Visualiser La Tempérance

Au bord des fossés où s’écoulent mes vies passées, des iris annonciateurs de répit fleurissent. Sur le sol où j’ai sacrifié les lambeaux de ceulles que je ne suis plus, des cristaux de roche brillent dans la lumière du point du jour.
Je suis revenue transparente.
Limpide, tout comme la rosée perlant sur ma chrysalide.
Ardente, de cette ardeur tranquille signifiant que je ne suis plus en combustion.
Fervente, de cette foi paisible suivant le sommeil retrouvé.
Mes muscles sont engourdis. Mes gestes sont lents, en conscience. Mes ailes se déroulent doucement, encore froissées par le cocon. Il faut que je patiente. Il faut que je récupère. Il faut que je profite.
Sérénité de ne plus être tiraillée.

Maintenir l’espace pour la complexité, la mienne et celle du monde. Percevoir le monde avec plus de nuances qu’auparavant.
Mes sens captent des gammes jusque-là imperceptibles. Les subtilités sont infinies.
Je les mélange. Je les laisse opérer. Je les guide.
Je ne suis plus une caricature de moi-même. Je n’ai plus rien à prouver. Je suis sur le point de m’envoler.
C’est l’aube ! Enfin, je vois venir demain.
Je ne suis plus enfermée dans un corset, dans un carcan, dans les normes, dans les dualités, dans des injonctions, dans mes limitations.
Je ne peux plus penser de façon binaire. Le monde entier s’irise. Tel est le charme de la carte aux iris.
Au point du jour, je suis
Je suis un spectre sans fin
Un arc-en-ciel contenant mille couleurs
Je suis.

Comprendre la Tempérance
La Tempérance est un état de grâce.
Le funambulisme au-dessus de l’océan accessible à toustes.
C’est la suave impression de pouvoir être soi sans être écartelé.e entre
Des rôles, des pôles, des états (d’âme) contradictoires.
C’est flotter par-dessus les contradictions.
En prendre acte, mais ne pas les laisser prendre le dessus.
On manipule les facettes. On les mélange. On est composé.e de tous ces fragments. On est une mosaïque, entière dans sa complexité.
On n’est plus prisonnier.e. On ne doit plus (se) présenter une cohérence de façade par-dessus nos multiples visages.
Les excès ne nous font plus monter monter monter pour mieux retomber, pour mieux se fracasser. Ils font partie d’un tout, comme les pièces d’un mobile, chacune essentielle pour que l’œuvre danse subtilement. Les excès ne sont plus au bout de l’élastique sur le point de rompre. Ils sont articulés autour de ce qui les retient, de ce qui leur permet de danser sans s’effondrer.

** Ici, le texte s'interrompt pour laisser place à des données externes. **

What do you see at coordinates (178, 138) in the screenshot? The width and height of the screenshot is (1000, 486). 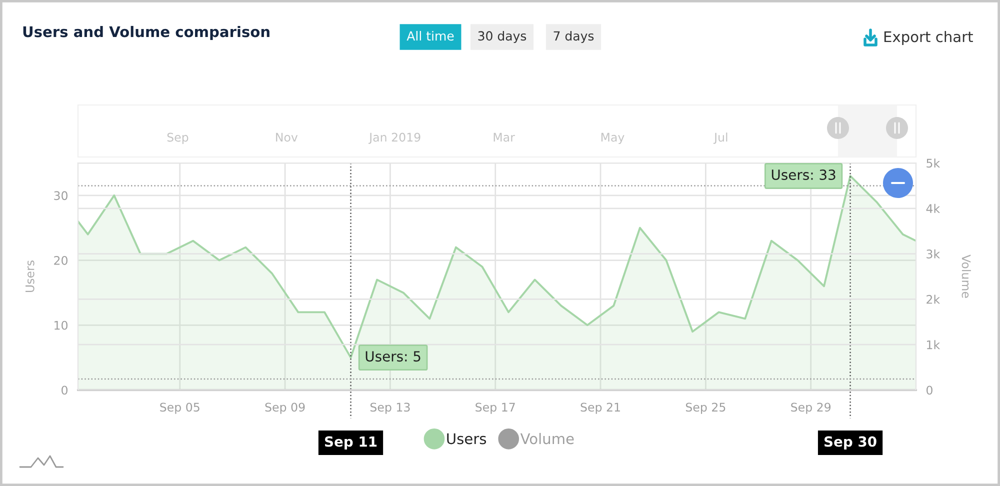 I see `text: Sep` at bounding box center [178, 138].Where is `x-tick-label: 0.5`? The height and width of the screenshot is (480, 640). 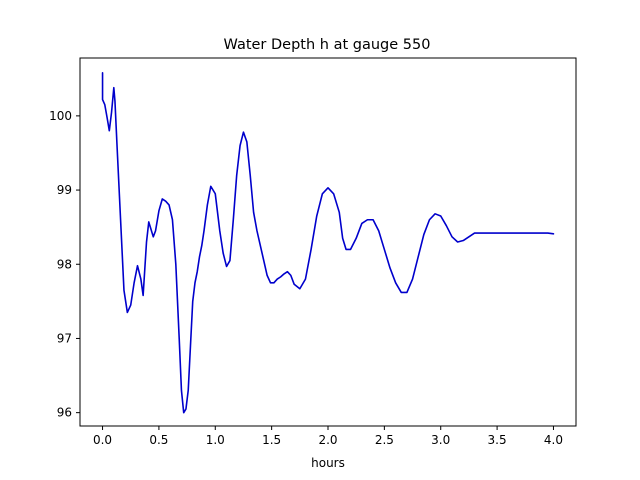
x-tick-label: 0.5 is located at coordinates (158, 440).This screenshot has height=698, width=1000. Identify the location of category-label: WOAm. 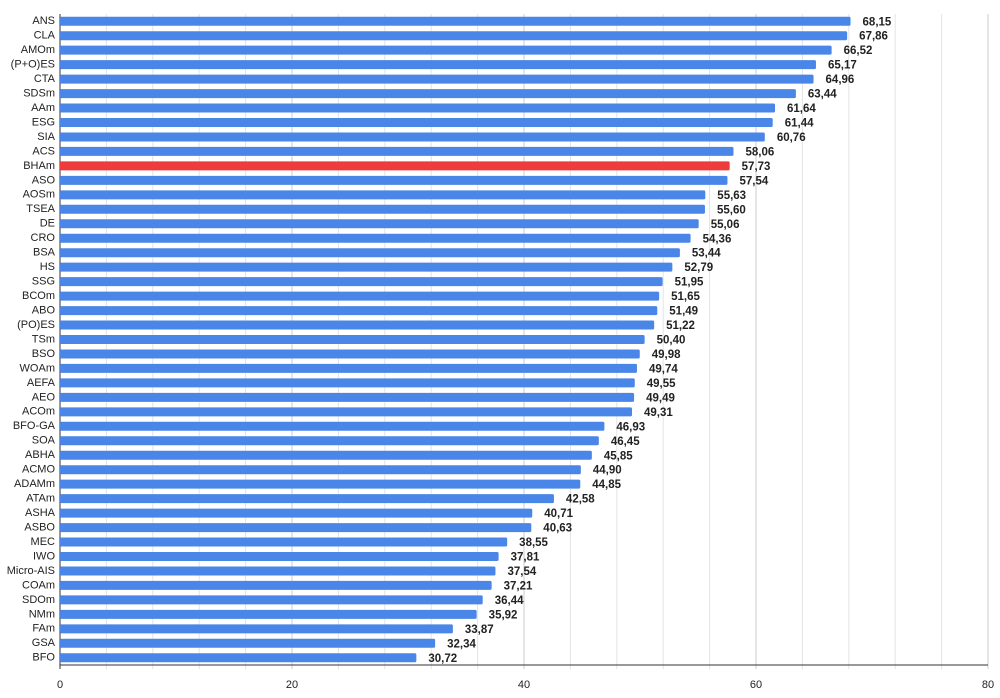
(38, 368).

La pointe des pieds. La ligne dans le sable où s’arrête la marée haute avant de repartir pour mieux revenir. Inévitablement.

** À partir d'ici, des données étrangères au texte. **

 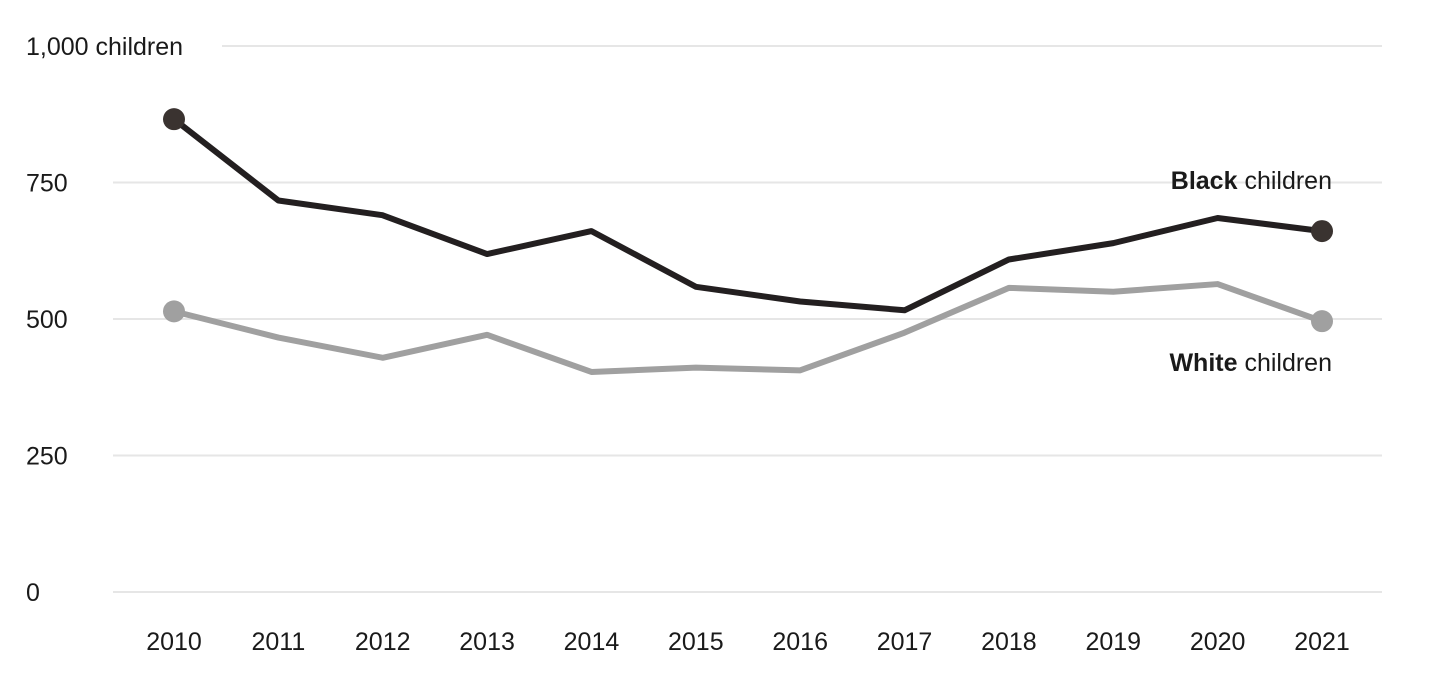 I want to click on x-tick-label: 2019, so click(x=1113, y=642).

Ça ne va pas durer et c’est même pas triste. On pourra toujours revenir à cet apaisement. On pourra revenir à la clairière qui a succédé au champ de bataille, aux fleurs qui ont poussé sur le compost des parties de nous qu’on a enterrées.
Le jour se lève. On ne peut pas retenir l’aube. On sait que sa liminalité reviendra. Inévitablement.